In Martin, as here, the plaintiff was injured while operating a forklift truck belonging to his employer, but his action was against the manufacturer and the distributor for negligence and breach of warranty. The court held that the warranty cause of action was in reality a claim in strict products liability and made the following observation: "[A] plaintiff who is not in privity with the seller of the product which is alleged to have caused his injury possesses a cause of action in negligence or strict products liability as opposed to what has often been incorrectly labeled breach of warranty.” (Martin v Dierck Equip. Co., supra, pp 589-590.)

Patently, the court’s comment was predicated on the lack of privity between the manufacturer and the remote user plaintiff (see Victorson v Bock Laundry Mach. Co., 37 NY2d 395).

*773Where there is privity a plaintiff may have a cause of action sounding in either strict products liability or warranty or both (see, e.g., Cerrato v Crown Co., 58 AD2d 721). The third-party plaintiff owner in Jackson was in obvious privity with the dealer and the third-party plaintiff operator may well have been a person to whom warranties have been extended by the liberalized provisions of section 2-318 of the Uniform Commercial Code. Thus, it would appear that the court did not mislabel the cause of action.

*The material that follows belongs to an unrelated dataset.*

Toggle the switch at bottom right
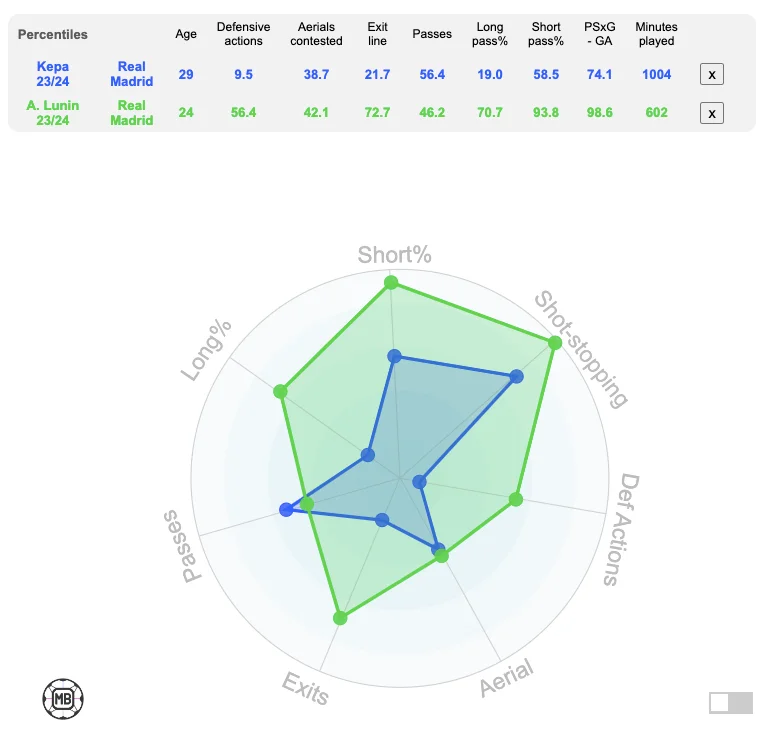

The more significant difference between Martin and Jackson as they relate to the instant case lies in the fact that in Martin there was no claim that the offending product had been defectively repaired and no repairer was sued while in Jackson the third-party defendant was a repairer as well as a seller and the action encompassed both initial product defect and the failure to properly service or repair. In a proper case, a hybrid service-sale transaction can give rise to a cause of action for breach of warranty or strict products liability if the sales aspect of the transaction predominates and the service aspect is merely incidental (see, e.g., Schenectady Steel Co. v Trimpoli Gen. Constr. Co., 43 AD2d 234, affd 34 NY2d 939; Perlmutter v Beth David Hosp., 308 NY 100; Milau Assoc. v North Ave. Dev. Corp., 56 AD2d 587; Jerry v Borden Co., 45 AD2d 344; Newmark v Gimbels, 53 NJ 62; Sales, The Service-Sales Transaction: A Citadel Under Assault, 10 St. Mary’s LJ 13). In Jackson, the sales aspect of the transaction predominated since it involved the sale of a new vehicle with a defective steering mechanism and the services and repairs rendered by the dealer to correct the steering problem were provided under the new car warranty only one week after the purchase. Had the third-party defendant in Jackson simply been a repairer and not also a dealer, and had there been no sale, the third-party plaintiffs would have had no cause of action for breach of warranty (see Aegis Prods, v Arriñex Corp. of Amer., 25 AD2d 639) or strict products liability (see cases, supra). The current defendant is nothing more than a repairer and thus the motion to add a new cause of action must be denied.

Plaintiffs’ effort to amend the ad damnum clause to assert monetary damages due to injuries whose severity was not heretofore known is insufficiently supported. A physician’s affidavit is needed to relate the additional injury to the *774occurrence which is the subject matter of the suit (Davis v City of Troy, 57 AD2d 990).

The motion is denied without prejudice to a renewal of the branch of it which relates to the ad damnum clause.